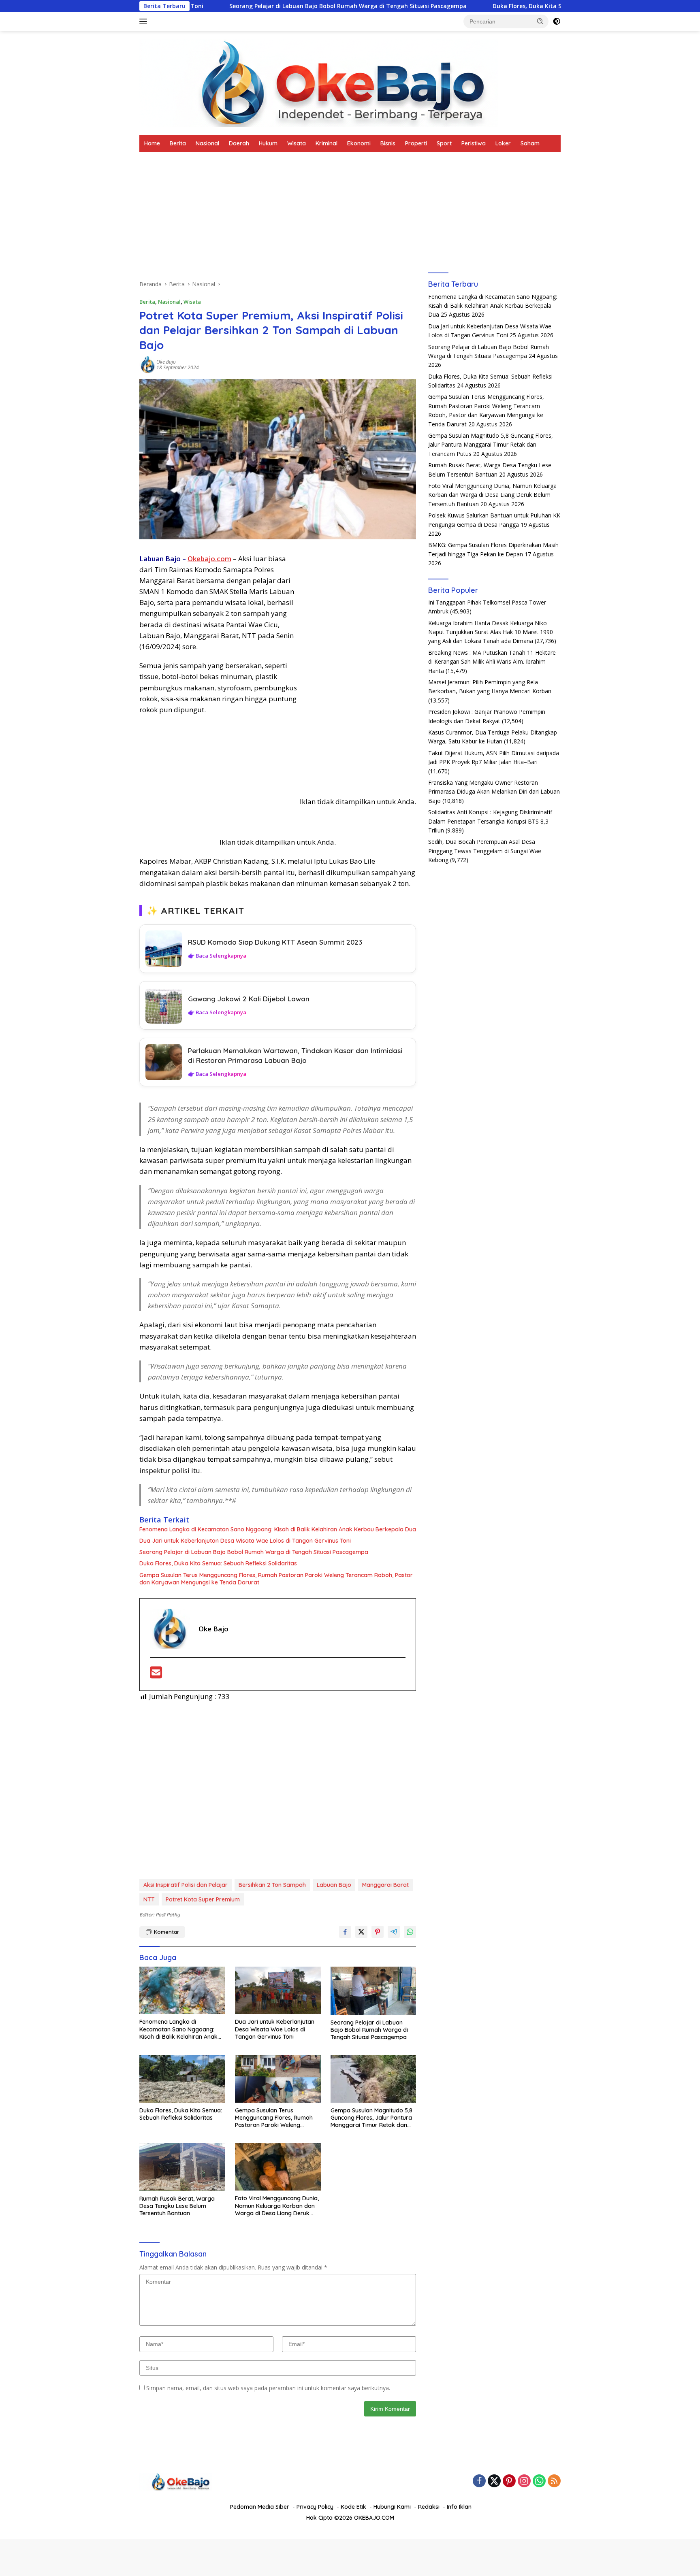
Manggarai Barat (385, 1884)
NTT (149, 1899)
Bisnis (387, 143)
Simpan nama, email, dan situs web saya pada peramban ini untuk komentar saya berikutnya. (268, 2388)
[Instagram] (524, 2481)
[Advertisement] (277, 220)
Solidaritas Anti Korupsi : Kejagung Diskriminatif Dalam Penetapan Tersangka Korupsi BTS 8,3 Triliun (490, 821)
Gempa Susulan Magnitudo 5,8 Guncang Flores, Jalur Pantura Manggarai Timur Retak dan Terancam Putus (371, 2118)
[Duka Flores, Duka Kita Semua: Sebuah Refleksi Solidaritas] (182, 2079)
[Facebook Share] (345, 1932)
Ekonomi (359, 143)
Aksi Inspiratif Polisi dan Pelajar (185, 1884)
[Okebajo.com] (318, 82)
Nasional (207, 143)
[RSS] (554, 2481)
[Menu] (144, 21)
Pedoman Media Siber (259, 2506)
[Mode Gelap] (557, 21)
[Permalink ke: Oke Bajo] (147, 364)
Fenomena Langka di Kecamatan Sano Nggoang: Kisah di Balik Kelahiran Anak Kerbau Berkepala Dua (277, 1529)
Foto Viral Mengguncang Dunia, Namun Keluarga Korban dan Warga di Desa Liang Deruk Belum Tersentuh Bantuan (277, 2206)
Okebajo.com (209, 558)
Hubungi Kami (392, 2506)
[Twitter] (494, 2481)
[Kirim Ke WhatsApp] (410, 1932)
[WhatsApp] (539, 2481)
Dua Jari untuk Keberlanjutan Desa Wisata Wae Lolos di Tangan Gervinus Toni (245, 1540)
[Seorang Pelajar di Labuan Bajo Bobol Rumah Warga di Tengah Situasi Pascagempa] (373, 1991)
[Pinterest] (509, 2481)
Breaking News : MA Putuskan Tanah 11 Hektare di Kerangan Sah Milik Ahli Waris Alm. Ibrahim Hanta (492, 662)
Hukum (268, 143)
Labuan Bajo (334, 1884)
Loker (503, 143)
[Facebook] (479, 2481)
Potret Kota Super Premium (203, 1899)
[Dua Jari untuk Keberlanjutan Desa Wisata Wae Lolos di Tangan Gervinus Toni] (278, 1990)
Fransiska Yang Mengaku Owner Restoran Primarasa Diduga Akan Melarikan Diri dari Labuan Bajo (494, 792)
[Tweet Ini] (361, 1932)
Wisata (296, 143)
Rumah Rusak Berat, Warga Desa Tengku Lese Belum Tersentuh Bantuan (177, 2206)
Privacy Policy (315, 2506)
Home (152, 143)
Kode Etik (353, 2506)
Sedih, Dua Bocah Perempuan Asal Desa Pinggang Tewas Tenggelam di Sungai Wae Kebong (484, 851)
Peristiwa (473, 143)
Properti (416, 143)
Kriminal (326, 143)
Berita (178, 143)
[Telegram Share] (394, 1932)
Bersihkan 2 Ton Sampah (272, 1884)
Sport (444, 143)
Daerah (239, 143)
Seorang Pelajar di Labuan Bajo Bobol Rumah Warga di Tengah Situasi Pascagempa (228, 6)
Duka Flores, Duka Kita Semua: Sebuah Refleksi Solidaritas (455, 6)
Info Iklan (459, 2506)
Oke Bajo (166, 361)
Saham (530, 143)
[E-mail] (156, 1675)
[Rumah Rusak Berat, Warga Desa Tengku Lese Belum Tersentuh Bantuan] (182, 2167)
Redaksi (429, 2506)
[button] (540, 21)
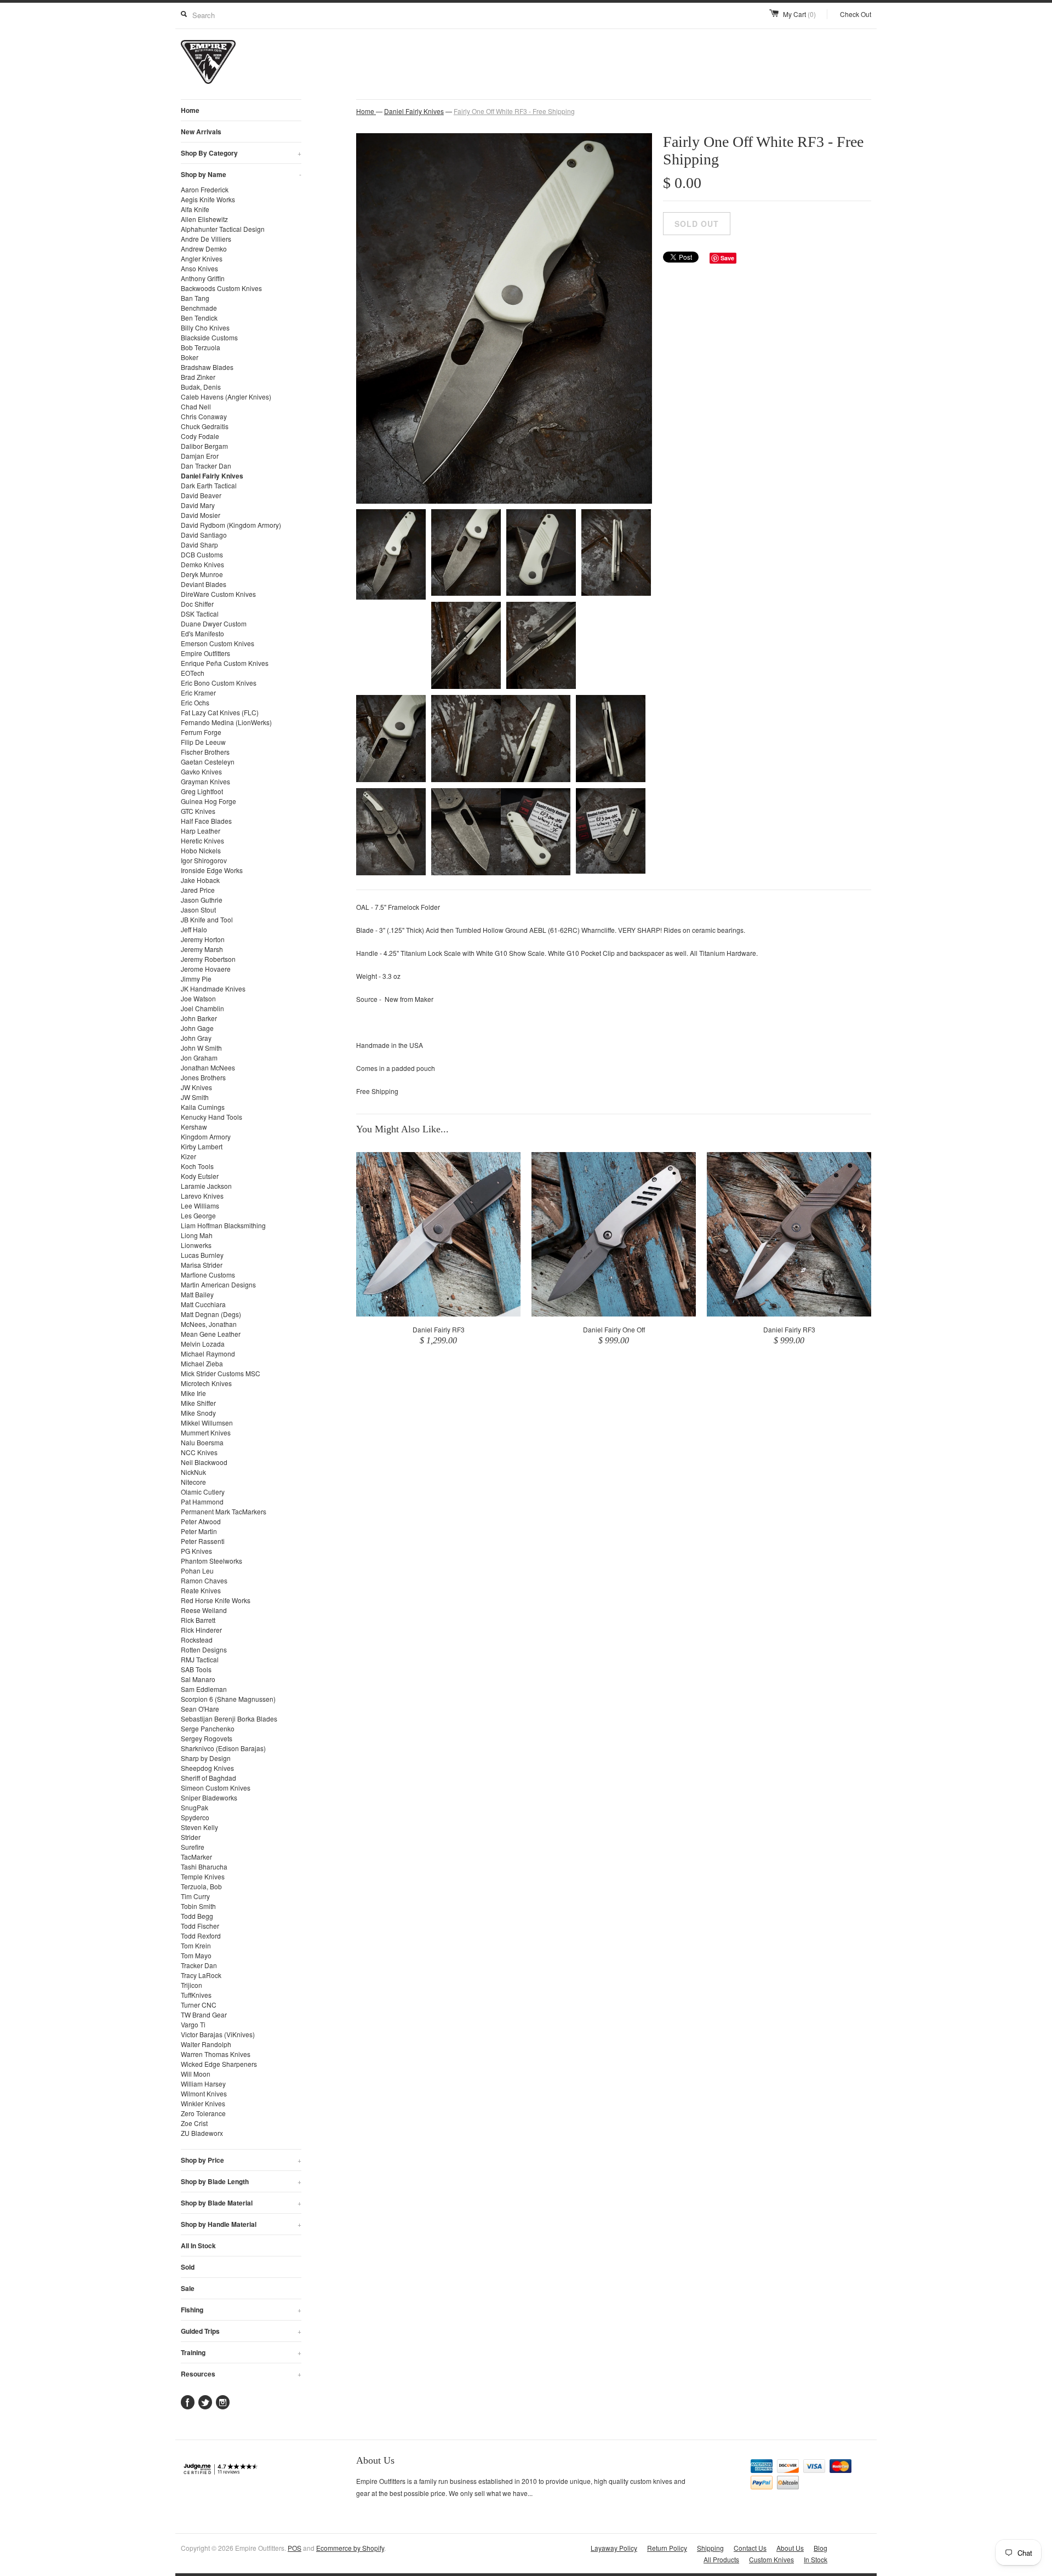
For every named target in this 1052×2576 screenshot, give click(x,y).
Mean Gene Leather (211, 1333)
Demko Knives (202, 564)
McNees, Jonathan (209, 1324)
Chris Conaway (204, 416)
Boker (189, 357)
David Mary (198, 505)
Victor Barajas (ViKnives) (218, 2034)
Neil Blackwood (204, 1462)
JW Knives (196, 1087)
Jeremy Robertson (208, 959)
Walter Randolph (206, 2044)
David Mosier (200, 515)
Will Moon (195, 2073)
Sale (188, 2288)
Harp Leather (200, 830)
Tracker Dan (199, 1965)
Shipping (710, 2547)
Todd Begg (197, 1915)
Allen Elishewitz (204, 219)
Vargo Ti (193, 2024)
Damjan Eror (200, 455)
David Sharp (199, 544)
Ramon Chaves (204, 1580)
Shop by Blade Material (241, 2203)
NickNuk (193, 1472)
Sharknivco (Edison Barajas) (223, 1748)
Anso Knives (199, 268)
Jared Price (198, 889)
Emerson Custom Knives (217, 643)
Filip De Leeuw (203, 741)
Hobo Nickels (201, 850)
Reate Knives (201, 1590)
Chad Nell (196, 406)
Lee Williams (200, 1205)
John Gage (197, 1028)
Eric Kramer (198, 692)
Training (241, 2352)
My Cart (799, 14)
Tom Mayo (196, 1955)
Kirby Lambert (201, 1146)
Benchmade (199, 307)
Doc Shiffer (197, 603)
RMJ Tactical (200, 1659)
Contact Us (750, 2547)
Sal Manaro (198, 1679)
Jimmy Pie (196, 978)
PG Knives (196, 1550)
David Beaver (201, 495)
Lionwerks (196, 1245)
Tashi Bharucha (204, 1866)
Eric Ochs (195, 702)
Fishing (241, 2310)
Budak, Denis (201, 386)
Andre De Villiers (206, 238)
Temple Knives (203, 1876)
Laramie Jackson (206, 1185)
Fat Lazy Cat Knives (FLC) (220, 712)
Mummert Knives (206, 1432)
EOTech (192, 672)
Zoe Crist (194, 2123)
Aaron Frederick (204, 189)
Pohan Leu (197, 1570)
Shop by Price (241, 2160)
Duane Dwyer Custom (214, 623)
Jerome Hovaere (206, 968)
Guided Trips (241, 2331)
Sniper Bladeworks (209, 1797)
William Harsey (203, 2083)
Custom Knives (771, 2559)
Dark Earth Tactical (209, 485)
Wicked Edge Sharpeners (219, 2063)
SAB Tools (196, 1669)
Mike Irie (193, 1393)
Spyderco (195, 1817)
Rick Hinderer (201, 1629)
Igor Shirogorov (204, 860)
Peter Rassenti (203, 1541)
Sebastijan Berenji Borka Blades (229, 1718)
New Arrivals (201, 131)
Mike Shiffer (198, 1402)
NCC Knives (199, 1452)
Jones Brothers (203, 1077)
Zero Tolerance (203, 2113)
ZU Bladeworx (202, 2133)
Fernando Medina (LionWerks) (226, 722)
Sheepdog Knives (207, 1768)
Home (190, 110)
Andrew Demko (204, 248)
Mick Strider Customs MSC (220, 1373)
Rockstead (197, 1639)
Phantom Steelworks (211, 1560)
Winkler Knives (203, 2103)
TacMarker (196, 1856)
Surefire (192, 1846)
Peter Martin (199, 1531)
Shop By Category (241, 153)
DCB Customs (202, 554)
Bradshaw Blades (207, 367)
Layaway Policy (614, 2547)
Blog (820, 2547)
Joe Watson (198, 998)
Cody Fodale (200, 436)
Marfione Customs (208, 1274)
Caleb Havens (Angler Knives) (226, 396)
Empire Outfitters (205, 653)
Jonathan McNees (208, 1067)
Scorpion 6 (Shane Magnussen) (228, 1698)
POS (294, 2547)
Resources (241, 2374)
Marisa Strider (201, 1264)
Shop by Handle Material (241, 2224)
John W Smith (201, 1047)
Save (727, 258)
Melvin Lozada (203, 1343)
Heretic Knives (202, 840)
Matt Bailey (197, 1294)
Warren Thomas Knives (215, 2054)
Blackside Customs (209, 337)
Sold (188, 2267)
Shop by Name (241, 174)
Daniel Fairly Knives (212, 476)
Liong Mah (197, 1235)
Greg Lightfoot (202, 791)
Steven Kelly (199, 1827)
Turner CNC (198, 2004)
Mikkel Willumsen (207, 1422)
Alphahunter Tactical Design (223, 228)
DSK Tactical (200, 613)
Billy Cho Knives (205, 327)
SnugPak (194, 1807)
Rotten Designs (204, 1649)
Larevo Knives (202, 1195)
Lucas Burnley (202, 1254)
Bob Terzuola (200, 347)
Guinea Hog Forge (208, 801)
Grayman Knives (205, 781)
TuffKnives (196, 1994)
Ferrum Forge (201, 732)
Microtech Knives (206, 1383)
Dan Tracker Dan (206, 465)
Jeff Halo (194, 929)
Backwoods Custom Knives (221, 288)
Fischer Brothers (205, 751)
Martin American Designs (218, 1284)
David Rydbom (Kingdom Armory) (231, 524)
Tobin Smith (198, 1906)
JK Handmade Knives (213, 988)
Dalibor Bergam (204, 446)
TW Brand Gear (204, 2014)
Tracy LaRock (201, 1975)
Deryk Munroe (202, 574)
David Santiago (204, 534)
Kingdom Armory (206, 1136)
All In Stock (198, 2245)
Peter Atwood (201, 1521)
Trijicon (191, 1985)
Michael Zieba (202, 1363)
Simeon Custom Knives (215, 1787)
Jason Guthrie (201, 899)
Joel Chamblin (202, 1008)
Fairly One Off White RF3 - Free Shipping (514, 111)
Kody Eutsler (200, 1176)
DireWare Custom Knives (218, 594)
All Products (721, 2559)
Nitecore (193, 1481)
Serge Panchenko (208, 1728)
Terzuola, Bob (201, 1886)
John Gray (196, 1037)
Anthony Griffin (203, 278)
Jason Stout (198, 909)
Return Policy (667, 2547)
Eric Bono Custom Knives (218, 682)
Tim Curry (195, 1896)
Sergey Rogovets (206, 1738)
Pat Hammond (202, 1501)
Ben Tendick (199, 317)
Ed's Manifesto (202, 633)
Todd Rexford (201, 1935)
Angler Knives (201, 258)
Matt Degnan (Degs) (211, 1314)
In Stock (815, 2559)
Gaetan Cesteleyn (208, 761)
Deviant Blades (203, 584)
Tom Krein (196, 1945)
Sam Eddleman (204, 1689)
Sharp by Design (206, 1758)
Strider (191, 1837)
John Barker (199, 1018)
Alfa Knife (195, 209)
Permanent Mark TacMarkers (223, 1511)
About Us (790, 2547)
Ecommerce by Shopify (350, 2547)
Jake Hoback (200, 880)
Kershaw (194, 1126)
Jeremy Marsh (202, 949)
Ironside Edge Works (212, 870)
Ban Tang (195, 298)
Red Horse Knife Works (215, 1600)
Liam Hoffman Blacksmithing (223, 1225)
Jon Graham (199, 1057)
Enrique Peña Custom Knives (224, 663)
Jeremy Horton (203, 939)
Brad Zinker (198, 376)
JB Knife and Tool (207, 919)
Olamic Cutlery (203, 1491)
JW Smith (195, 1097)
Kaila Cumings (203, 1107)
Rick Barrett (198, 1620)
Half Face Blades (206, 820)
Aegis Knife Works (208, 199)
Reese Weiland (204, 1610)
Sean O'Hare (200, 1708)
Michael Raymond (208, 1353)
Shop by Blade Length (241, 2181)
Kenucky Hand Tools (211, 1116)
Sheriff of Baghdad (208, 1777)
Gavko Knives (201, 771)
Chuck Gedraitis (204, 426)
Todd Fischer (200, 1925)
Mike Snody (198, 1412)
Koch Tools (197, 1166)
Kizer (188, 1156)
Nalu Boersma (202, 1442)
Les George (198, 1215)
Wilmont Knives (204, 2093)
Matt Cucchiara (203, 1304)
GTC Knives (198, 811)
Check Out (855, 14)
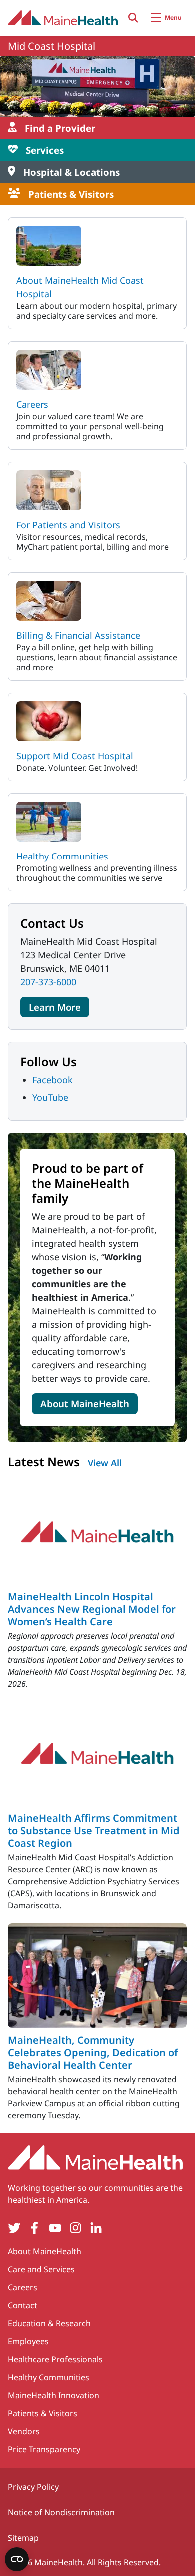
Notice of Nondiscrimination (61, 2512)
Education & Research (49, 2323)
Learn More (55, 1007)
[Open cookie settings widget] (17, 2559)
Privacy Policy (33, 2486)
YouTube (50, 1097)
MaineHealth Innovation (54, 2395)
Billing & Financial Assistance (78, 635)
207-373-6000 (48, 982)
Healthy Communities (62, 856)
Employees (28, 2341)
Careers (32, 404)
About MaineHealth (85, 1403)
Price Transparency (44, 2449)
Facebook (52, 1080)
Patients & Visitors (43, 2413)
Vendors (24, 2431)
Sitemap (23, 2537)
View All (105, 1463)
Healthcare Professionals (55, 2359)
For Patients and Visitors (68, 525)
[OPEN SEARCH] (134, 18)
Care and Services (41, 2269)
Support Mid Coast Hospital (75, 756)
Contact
━━━━━━━━━━━━━━━━
- _TASK OBJECTIVE_:
Copy all lines of the preceding data that hold the word "MaineHealth".

- _SOLUTION BELOW_:
MaineHealth Innovation (54, 2395)
About MaineHealth (85, 1403)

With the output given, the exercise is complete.